NCW — Residents who evacuated in the St. Mary’s Mission Road Fire east of Omak on Tuesday were allowed to return home Saturday morning. The road — where two homes and eight other buildings were destroyed and the Paschal Sherman Indian School was threatened by the wind-driven fire — remains closed to the public.
Now 15 percent contained, the fire is still active, and more than 500 firefighting personnel, eight helicopters and 39 engines are working to protect the 54 homes still considered threatened on the Colville Indian Reservation, fire spokeswoman Janet Pearce said.
“The northwest corner, luckily, is looking pretty good,” she said. “If we can get the east and southeast corner, we’ll be in better shape.”
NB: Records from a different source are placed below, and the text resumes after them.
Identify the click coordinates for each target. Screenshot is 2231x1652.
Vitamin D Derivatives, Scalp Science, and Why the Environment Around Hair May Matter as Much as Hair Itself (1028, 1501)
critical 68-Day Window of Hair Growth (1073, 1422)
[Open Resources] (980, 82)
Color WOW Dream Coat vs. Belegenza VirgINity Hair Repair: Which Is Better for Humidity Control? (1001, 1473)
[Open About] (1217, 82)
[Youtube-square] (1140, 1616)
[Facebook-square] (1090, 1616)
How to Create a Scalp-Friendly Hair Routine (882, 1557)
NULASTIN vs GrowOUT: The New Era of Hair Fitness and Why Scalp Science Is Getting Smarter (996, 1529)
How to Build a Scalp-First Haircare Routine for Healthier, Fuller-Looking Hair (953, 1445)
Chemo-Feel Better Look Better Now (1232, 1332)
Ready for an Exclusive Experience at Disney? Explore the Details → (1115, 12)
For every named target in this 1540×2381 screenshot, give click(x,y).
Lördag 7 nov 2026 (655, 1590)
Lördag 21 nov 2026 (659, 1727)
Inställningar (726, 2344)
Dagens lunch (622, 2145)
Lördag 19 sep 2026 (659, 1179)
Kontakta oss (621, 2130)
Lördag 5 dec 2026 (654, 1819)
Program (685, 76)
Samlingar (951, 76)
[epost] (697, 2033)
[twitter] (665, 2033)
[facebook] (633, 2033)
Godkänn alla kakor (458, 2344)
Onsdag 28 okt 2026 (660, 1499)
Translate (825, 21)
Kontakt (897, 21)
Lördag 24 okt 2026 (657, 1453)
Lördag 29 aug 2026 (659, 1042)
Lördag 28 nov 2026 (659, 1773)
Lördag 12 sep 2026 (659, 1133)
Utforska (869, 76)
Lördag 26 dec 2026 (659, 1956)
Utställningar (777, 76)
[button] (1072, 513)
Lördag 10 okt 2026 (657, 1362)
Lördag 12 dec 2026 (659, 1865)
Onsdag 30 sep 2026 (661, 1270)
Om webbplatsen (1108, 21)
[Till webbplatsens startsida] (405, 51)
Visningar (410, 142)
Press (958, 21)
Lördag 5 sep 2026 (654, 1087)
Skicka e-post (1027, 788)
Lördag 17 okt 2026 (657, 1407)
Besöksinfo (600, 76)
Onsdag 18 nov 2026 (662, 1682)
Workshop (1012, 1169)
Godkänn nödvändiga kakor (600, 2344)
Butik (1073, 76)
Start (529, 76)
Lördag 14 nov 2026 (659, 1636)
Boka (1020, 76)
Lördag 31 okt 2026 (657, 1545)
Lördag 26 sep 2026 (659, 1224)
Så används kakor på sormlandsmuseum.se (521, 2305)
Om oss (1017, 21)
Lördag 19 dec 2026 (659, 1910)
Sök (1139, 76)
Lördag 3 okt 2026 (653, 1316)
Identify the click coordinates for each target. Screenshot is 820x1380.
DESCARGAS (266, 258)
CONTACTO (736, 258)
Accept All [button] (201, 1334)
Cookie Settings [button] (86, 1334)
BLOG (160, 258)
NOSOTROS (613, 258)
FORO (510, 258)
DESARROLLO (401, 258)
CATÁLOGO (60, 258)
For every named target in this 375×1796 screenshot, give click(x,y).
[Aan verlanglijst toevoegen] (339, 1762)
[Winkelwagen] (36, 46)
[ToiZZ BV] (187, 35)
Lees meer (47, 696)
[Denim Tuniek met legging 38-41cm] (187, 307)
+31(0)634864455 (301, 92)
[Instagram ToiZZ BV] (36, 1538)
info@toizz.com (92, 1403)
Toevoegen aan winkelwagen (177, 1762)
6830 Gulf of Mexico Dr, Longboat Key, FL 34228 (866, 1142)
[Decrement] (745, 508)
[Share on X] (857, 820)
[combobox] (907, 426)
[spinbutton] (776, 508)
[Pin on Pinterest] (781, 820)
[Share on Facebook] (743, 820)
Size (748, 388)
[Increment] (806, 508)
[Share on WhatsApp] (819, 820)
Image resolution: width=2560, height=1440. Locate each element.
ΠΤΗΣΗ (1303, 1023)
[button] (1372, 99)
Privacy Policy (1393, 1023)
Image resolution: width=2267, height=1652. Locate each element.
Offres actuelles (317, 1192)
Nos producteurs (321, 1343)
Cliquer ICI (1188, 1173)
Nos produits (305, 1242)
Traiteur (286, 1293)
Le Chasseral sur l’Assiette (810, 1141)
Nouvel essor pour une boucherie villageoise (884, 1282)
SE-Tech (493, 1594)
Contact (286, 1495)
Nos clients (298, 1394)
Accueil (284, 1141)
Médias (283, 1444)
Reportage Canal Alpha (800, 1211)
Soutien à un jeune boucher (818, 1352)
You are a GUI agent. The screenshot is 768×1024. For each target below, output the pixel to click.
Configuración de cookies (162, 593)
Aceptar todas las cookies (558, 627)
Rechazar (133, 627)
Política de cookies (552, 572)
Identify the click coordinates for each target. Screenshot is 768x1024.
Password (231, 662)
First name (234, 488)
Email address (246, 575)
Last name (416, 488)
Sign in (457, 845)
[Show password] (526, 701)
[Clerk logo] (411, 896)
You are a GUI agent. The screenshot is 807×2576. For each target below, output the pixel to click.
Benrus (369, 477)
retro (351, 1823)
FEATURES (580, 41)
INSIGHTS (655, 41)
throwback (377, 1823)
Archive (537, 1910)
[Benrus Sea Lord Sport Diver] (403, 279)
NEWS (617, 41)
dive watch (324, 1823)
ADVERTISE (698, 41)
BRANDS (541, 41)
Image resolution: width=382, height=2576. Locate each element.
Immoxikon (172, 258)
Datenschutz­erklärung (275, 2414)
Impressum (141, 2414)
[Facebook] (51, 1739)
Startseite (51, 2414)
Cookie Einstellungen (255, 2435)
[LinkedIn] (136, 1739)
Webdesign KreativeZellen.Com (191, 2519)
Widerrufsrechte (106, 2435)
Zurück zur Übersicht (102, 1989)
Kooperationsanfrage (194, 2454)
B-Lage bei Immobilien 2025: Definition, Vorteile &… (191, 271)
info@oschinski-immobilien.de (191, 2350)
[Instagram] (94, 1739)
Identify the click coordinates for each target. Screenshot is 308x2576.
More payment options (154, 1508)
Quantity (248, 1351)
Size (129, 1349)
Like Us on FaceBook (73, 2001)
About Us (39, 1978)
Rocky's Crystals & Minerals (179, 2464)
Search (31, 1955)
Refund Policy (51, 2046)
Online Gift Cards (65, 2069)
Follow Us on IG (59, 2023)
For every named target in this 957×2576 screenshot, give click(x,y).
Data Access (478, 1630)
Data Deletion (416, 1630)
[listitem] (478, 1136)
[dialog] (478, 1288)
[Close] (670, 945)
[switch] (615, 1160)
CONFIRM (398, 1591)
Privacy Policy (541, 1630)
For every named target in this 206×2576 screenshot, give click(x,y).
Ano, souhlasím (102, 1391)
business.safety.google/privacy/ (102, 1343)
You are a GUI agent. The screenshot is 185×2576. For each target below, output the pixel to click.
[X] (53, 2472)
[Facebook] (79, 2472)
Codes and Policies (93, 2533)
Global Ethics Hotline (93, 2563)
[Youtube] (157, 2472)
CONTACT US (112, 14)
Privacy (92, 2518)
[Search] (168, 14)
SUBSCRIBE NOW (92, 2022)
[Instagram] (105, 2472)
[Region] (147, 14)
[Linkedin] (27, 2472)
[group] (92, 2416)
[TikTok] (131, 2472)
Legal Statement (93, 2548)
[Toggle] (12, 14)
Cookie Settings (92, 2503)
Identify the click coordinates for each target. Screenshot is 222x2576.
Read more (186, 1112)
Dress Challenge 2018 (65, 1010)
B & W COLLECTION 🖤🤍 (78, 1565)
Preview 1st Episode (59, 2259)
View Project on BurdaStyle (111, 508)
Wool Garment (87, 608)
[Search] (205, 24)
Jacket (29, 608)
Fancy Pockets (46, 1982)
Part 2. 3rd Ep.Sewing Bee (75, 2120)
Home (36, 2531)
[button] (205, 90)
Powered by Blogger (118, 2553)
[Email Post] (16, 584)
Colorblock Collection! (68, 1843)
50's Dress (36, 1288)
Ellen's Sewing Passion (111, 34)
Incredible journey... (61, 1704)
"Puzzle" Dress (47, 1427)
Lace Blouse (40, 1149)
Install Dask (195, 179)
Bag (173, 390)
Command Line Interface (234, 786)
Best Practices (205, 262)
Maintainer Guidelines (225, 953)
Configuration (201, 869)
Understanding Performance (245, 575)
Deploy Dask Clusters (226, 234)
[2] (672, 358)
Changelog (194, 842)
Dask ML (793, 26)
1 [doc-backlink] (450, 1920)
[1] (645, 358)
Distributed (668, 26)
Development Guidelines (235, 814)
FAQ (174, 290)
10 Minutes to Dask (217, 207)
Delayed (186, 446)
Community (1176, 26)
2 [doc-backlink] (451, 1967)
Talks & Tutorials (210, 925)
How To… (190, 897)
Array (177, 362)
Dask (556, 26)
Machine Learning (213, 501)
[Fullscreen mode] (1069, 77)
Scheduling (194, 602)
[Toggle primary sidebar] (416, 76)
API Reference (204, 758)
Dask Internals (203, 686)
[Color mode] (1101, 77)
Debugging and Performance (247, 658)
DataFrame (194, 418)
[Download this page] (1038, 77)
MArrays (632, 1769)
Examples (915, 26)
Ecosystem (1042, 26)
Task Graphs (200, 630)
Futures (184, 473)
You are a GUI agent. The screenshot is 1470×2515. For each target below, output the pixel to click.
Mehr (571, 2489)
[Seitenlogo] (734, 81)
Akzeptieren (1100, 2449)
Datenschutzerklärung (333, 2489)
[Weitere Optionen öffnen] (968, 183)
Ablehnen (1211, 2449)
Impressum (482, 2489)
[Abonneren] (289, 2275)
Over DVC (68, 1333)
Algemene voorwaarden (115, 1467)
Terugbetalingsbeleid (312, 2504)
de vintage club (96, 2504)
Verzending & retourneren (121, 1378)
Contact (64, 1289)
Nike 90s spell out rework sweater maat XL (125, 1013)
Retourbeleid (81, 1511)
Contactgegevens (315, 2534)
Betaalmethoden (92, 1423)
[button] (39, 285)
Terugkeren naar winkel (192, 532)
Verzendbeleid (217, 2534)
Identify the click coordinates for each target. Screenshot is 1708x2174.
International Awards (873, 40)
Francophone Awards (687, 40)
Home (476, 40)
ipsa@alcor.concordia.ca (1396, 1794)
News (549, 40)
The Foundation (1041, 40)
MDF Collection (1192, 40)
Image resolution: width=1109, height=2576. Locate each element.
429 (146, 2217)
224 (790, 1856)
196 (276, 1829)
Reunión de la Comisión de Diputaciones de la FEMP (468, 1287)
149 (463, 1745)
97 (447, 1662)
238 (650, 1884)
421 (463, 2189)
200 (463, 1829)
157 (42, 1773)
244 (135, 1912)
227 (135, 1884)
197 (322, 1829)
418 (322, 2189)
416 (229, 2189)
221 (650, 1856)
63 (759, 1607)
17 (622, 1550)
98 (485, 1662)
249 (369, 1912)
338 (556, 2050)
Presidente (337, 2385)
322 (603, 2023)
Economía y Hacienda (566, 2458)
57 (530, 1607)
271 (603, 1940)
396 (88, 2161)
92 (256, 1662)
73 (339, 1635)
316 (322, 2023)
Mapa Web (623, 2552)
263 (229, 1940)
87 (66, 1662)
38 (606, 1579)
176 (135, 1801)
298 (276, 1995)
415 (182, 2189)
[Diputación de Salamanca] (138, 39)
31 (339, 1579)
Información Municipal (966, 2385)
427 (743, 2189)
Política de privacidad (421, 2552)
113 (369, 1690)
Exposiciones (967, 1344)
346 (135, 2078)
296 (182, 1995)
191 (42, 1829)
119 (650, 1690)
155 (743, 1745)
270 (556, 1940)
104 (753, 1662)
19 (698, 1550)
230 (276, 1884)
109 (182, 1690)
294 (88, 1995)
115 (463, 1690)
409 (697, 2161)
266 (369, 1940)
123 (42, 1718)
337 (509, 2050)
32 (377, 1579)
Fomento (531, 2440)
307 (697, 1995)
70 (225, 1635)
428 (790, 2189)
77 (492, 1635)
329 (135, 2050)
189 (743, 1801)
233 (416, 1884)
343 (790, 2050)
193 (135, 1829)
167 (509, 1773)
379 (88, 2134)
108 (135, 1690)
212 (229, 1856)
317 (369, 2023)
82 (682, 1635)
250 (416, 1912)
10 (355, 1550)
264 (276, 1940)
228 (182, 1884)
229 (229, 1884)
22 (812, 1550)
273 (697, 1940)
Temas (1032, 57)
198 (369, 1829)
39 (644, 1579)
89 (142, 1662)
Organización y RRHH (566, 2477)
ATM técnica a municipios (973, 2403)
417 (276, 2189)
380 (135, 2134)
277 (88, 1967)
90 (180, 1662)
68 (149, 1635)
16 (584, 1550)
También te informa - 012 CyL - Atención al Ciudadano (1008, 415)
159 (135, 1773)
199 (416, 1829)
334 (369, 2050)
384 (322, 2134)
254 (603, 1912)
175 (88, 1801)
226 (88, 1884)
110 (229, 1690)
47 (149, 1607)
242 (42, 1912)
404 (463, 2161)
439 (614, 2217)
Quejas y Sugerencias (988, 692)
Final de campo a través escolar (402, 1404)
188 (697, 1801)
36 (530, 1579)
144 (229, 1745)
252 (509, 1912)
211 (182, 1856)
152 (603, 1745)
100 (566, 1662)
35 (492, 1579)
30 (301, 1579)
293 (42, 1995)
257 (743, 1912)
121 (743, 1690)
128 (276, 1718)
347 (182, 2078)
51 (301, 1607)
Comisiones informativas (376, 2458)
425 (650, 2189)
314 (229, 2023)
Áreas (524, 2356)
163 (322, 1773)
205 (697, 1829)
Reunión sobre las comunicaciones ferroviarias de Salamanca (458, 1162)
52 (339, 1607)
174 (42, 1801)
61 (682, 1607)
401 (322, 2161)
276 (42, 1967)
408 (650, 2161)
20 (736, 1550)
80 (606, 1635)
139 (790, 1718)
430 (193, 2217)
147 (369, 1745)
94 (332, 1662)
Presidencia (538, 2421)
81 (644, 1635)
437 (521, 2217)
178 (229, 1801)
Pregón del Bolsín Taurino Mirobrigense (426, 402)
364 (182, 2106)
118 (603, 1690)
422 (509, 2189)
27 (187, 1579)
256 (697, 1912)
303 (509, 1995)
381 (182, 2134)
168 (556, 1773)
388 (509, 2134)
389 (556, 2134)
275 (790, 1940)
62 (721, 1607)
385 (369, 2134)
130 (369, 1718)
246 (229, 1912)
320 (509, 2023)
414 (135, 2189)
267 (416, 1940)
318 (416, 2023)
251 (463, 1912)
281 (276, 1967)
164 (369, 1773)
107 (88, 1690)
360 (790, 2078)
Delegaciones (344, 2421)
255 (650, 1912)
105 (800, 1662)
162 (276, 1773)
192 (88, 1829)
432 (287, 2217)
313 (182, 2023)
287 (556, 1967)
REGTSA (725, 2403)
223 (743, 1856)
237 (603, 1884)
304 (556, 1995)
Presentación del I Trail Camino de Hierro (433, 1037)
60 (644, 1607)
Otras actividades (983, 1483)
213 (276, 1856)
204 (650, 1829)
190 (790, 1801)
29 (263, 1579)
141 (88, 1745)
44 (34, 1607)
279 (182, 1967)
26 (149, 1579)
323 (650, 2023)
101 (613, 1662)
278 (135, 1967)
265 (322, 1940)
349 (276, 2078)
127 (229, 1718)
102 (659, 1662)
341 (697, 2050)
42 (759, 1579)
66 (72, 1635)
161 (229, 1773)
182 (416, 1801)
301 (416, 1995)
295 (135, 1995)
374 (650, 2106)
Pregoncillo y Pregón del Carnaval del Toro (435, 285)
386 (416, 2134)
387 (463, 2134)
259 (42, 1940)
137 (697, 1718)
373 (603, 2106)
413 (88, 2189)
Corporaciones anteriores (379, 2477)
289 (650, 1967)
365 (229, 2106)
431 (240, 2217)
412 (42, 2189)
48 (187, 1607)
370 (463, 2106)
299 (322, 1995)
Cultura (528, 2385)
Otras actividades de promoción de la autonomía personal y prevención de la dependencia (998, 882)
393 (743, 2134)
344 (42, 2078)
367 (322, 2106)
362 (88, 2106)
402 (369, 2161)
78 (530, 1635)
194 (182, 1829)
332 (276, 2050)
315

Meanwhile, on the Wenatchee Complex fires, officials had a busy day Friday moving the camp to the Chelan County Fairgrounds as firefighters burned out in the Horseshoe area behind Mission Peak, said fire spokesman Mick Mueller. Firefighters are now working to install 100-foot firelines to prevent any possibility of fires spreading, he said.
A team has been assembled to assess the post-fire conditions for several fires in the complex that have been contained.
The interagency team, called a Burned Area Emergency Response, includes numerous specialists, from hydrologists and soil scientists to archaeologists, who will analyze the condition of areas burned, and identify immediate actions that can be taken to protect people, property and cultural and natural resources.
Actions could include removing hazardous trees and detect rock slides along roads and trails, stabilizing bare slopes and removing debris from culverts.
A long-term plan will also be developed to look at salvaging timber, replanting trees and restoring resources.
The team is also working with local officials to make sure communities are aware that the canyons within the burned areas can experience flooding and mudslides. The U.S. Forest Service, the Natural Resources Conservation Service and local agencies are preparing to help landowners prepare for rain.